Exercise task 1
Arrange the records below as a JSON list of strings, one string per line with blank lines left out, starting with the first line of the records and going on through the line that contains "Action: [x=261, y=330]".

Document extract
:::::

Andrew Sullivan wise suggestion (091104 16:48)

"I think you're right that it'd be nice to put together a set of guidelines for what people ought to do when operating IDNA-aware zones. There are several sets of considerations that need to be taken into account, and such advice ought indeed to be offered."

"The IDNABIS WG is not the forum that should generate that advice: hardly anybody here is a DNS operator. I in fact previously offered (in a fit of insanity) to put together a -00 draft outlining such advice. I think it should probably be taken to DNSOP to see if there's any interest. But the response to me (one with which I have considerable sympathy) was that it'd be crazy to try to produce operational suggestions for a protocol that hasn't made it out of the IETF's process yet."


Inter-label/Cross-label testing - Vint Cerf: 091104 11:11

the question of inter-label or cross-label testing was extensively discussed on the WG list and rejected as overly complex at the protocol level. As with a number of cases, the WG concluded that the registry or registrar had to be cognizant of this kind of anomaly and reject problematic registration requests.


Is there a DYN DNS related issue?

  • John Klensin 20091025: If dynamic update is configured to require that an RRSET (from the viewpoint of IDNA, a label) is already present, then one has a lookup situation. If it is configured for the "RRSET does not exist" or "Name not in use" cases, then one has a registration situation. That said, my personal recommendation would be to use the more conservative Registration rules any time one is going to start modifying DNS zones rather than simply looking something up. But the WG has not discussed this topic. If people are convinced that something must be said on the subject, we will need to have that discussion.
  • Bernard Adoba 20091026 I do think that something needs to be said about this, since the issue has come up in implementation. For example, based on the distinction above, a client handling a dynamic update on its own using TKEY would implement the lookup protocol, whereas a DHCP server handling a dynamic update on behalf of the client might implement the registration protocol.
  • Vint Cerf 20091026: another alternative would be for you to issue an informational RFC about interpretation of IDNA 2008 in light of DYN DNS, would it not?


Bidi related issues

(under preparation, specialised content welcome).

For information: Bidi related issues discussed at the IETF/WG/IDNAbis LC.


Variants

Variants merit an action section by itself because its matter is common to every digital technology human interface. This is a mail of JFC Morfin on the ICANN/WG/VIP mailing list. It introduce the post-IDNA2008 variants multilinguistics issues to address.

I wish we would first clearly and commonly understand where we are and what we are currently doing before we try doing anything else. The Internet is a communication process that aims at permitting every human and machine to digitally relate together. As such, it is the most complex system ever built by humans, and the first one that has attained a universal nature.

The target

VIP wants to create some new order in the use of this system in replacing supposed bijective resolution/registration relations (one name -> one IP) with surjective relations (several variant names -> one IP). I say "supposed" because the DNS system is already surjective (the same IP can support several hosts - HTTP.1.1.). This means that the bijection is today "one name -> one IP + one name -> one host". If we want to be complete, the communication of multicast addressing is intensely injective (one name -> multiple hosts).

:::::

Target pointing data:
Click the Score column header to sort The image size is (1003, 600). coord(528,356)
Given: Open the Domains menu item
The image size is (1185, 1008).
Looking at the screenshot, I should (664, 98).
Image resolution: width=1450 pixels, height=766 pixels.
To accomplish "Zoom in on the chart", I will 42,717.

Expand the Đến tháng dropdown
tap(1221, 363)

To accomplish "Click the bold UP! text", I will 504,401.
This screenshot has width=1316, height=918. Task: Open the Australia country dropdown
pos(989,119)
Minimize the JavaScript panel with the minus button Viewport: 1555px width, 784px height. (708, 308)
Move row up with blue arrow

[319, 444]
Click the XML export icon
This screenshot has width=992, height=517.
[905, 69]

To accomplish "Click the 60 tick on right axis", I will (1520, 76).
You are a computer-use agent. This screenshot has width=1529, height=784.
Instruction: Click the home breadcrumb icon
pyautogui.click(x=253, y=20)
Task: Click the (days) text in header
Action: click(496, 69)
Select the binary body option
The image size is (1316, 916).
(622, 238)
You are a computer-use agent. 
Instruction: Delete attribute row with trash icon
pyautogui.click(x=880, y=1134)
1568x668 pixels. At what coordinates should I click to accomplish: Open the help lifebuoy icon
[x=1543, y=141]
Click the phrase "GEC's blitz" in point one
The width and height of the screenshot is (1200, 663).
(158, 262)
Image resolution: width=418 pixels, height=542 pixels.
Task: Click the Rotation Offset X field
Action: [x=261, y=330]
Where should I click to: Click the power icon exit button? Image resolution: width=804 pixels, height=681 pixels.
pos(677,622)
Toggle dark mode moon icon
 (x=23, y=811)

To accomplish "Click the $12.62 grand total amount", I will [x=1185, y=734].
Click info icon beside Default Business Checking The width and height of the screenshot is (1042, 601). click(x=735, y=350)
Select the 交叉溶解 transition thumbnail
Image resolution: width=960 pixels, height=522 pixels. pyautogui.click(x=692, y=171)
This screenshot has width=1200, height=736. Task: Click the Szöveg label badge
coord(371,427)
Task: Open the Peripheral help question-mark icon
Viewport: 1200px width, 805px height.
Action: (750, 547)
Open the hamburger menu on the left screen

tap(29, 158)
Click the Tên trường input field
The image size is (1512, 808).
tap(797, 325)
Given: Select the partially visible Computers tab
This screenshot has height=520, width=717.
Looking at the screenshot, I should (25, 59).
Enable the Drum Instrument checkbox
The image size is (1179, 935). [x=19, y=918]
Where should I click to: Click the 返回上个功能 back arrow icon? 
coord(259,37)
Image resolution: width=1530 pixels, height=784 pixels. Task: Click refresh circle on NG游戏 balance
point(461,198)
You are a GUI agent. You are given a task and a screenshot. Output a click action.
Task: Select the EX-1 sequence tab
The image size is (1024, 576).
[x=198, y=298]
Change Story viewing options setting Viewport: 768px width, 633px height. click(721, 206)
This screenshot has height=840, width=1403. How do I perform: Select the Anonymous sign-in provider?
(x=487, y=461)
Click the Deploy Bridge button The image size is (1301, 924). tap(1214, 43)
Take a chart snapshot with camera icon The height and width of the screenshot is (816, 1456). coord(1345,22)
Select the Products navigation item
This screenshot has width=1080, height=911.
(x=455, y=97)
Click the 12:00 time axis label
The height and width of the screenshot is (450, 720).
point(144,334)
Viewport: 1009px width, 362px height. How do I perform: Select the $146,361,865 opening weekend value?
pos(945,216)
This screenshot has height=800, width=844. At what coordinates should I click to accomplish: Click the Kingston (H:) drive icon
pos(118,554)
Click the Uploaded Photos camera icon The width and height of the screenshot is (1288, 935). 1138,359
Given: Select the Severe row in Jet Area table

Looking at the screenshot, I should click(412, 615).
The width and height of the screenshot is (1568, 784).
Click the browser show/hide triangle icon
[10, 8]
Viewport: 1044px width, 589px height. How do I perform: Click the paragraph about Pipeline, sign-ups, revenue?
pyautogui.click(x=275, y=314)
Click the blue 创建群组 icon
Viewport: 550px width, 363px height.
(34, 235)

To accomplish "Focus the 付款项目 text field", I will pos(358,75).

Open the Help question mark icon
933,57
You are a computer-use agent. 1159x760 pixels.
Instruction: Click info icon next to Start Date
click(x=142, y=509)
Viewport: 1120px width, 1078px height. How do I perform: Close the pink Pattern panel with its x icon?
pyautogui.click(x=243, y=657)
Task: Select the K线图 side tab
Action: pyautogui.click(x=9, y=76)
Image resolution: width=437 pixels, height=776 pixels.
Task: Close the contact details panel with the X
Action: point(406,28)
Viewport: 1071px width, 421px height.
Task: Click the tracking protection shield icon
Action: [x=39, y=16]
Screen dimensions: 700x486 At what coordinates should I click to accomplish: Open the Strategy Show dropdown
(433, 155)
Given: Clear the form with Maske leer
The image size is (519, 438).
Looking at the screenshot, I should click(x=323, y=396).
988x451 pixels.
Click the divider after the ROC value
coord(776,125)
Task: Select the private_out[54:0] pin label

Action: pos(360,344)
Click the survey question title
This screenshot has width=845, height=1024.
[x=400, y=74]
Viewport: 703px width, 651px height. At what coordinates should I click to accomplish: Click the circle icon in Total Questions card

:::::

Exercise task 2
Return, word for word, the part of the IDNA discussion excerpt above starting with "For information: Bidi" and going on through "issues to address.".

Task response 1
[
  "Click the Score column header to sort The image size is (1003, 600). coord(528,356)",
  "Given: Open the Domains menu item",
  "The image size is (1185, 1008).",
  "Looking at the screenshot, I should (664, 98).",
  "Image resolution: width=1450 pixels, height=766 pixels.",
  "To accomplish \"Zoom in on the chart\", I will 42,717.",
  "Expand the Đến tháng dropdown",
  "tap(1221, 363)",
  "To accomplish \"Click the bold UP! text\", I will 504,401.",
  "This screenshot has width=1316, height=918. Task: Open the Australia country dropdown",
  "pos(989,119)",
  "Minimize the JavaScript panel with the minus button Viewport: 1555px width, 784px height. (708, 308)",
  "Move row up with blue arrow",
  "[319, 444]",
  "Click the XML export icon",
  "This screenshot has width=992, height=517.",
  "[905, 69]",
  "To accomplish \"Click the 60 tick on right axis\", I will (1520, 76).",
  "You are a computer-use agent. This screenshot has width=1529, height=784.",
  "Instruction: Click the home breadcrumb icon",
  "pyautogui.click(x=253, y=20)",
  "Task: Click the (days) text in header",
  "Action: click(496, 69)",
  "Select the binary body option",
  "The image size is (1316, 916).",
  "(622, 238)",
  "You are a computer-use agent. ",
  "Instruction: Delete attribute row with trash icon",
  "pyautogui.click(x=880, y=1134)",
  "1568x668 pixels. At what coordinates should I click to accomplish: Open the help lifebuoy icon",
  "[x=1543, y=141]",
  "Click the phrase \"GEC's blitz\" in point one",
  "The width and height of the screenshot is (1200, 663).",
  "(158, 262)",
  "Image resolution: width=418 pixels, height=542 pixels.",
  "Task: Click the Rotation Offset X field",
  "Action: [x=261, y=330]"
]

Task response 2
For information: Bidi related issues discussed at the IETF/WG/IDNAbis LC.


Variants

Variants merit an action section by itself because its matter is common to every digital technology human interface. This is a mail of JFC Morfin on the ICANN/WG/VIP mailing list. It introduce the post-IDNA2008 variants multilinguistics issues to address.